Di sana, selama akhir pekan, orang memadati jembatan yang menghubungkan dua distrik yang dikunci dan menyanyikan lagu Kanton berjudul "Sky" oleh band Hong Kong Beyond, yang sangat populer di kalangan demonstran pro-demokrasi Hong Kong pada 2019.

Lebih dari 2.000 km ke utara, mahasiswa di universitas elit juga bergerak.
Cheng, seorang mahasiswa ilmu sosial berusia 23 tahun yang berdiri bersama ratusan orang di kampus Universitas Tsinghua Beijing yang bergengsi, almamater Xi, menekankan bahwa adalah tugas elit untuk memimpin dalam mendorong keadilan sosial.

"Saya sangat bangga bahwa saya dapat berdiri bersama anak-anak muda terbaik di Tiongkok dan berbicara untuk semua orang," kata Cheng.

Dia dan pengunjuk rasa muda lainnya paham teknologi, dengan banyak yang berkomunikasi melalui Telegram dalam tindakan pembangkangan yang tidak berbentuk, anonim, dan terdesentralisasi, dengan gema protes pro-demokrasi Hong Kong tanpa pemimpin pada tahun 2019.

Mereka mendapat dukungan dari kelompok luar negeri dan penyelenggara online, memberikan pengetahuan tentang keamanan informasi dan cara menghindari sensor.

Pagi hari setelah protesnya, Yang melakukan pekerjaan rumahpulang setelah tidur tiga jam kemudian menghabiskan hari terpaku pada ponselnya, memposting tanpa henti. Kadang-kadang, dia memarahi teman-teman yang mendesaknya untuk "rasional" dan menghindari protes.

Dalam satu posting, dia menulis: "Dalam realitas irasional, menjadi rasional dan menggunakan kata-kata logis jauh dari memadai."
"Otak saya terasa penuh dengan informasi, dan suasana hati saya tidak stabil," katanya.
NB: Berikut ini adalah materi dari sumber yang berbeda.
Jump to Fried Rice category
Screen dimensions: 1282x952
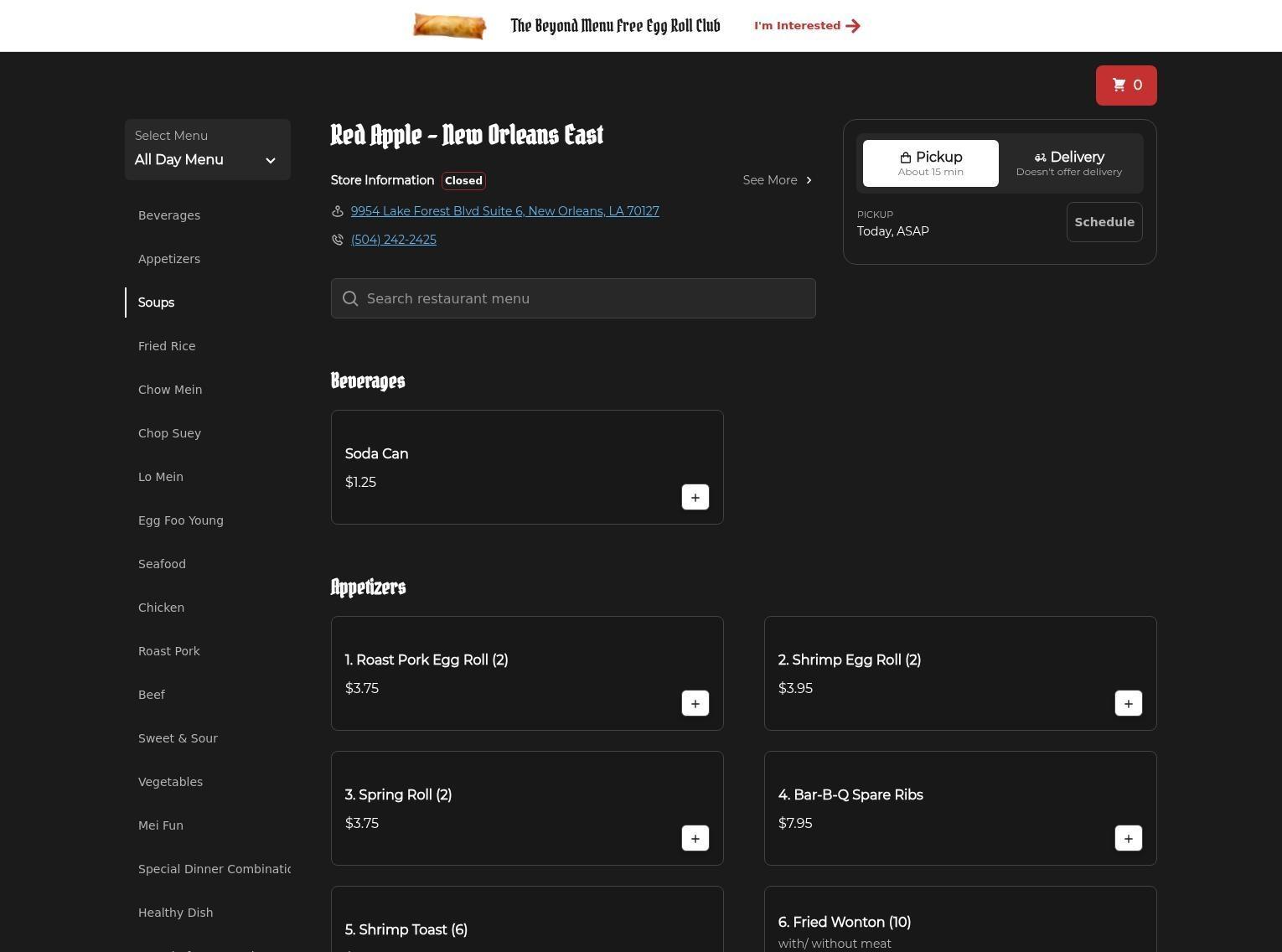pyautogui.click(x=167, y=346)
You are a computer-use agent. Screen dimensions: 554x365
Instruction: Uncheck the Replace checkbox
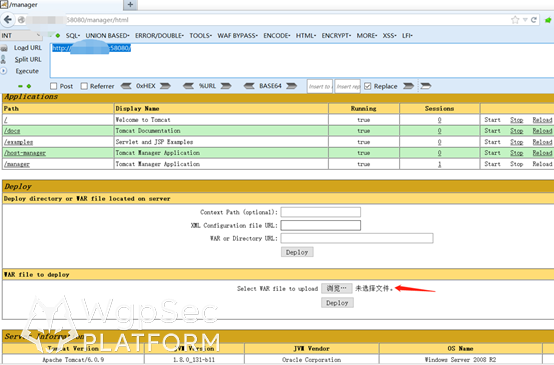coord(367,86)
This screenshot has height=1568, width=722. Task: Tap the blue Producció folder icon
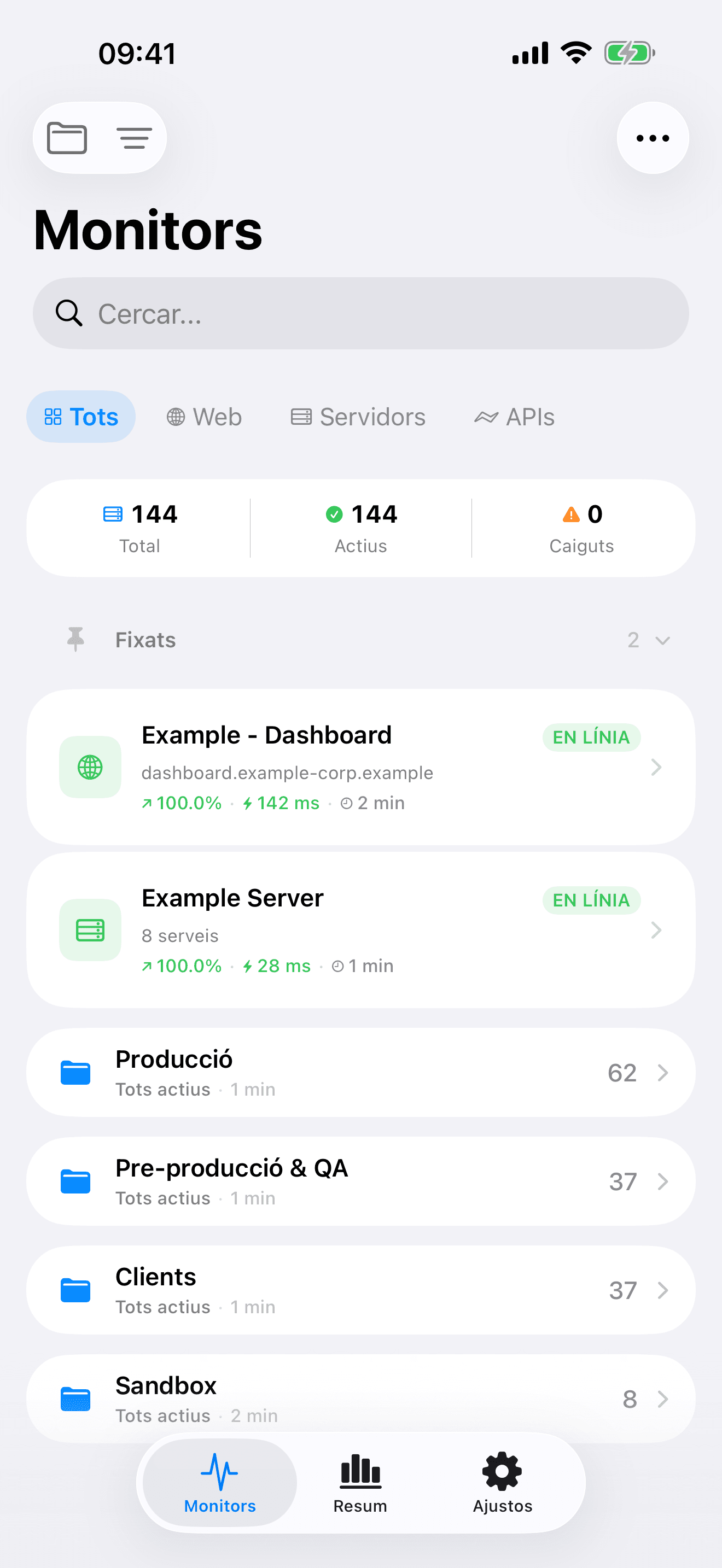click(75, 1073)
Namun, dengan polisi di berbagai kota sekarang memeriksa ponsel orang untuk aplikasi seperti Telegram, dan memanggil beberapa orang untuk wawancara, Yang mengatakan dia akan bersembunyi untuk saat ini, menggunakan ponsel "pembakar" yang bersih untuk digunakan.
"Pada tahap ini lebih baik menunggu sebentar."

Terlepas dari risikonya, Dai`an, yang mengidentifikasi dirinya sebagai seorang feminis dan tinggal di barat daya kota Chengdu, mengatakan dia didorong oleh "rasa keadilan yang sangat sederhana".

"Yang terburuk adalah kamu akan dikurung kan? Tapi itu lebih baik daripada menghadapi kenyataan hari demi hari dan kemudian tidak bisa melakukan apa-apa, dan kemudian kamu mengasihani diri sendiri."

Dia menghadiri protes di Jalan Wangping, sebuah lokasi yang dipilih karena namanya berarti "melihat ping", sebuah kiasan untuk Xi Jinping.
"Saya tidak merasa sedang membuat sejarah," kata Cheng. "Tapi kita hidup dalam sejarah setiap hari. Saya akan selalu mengingatnya."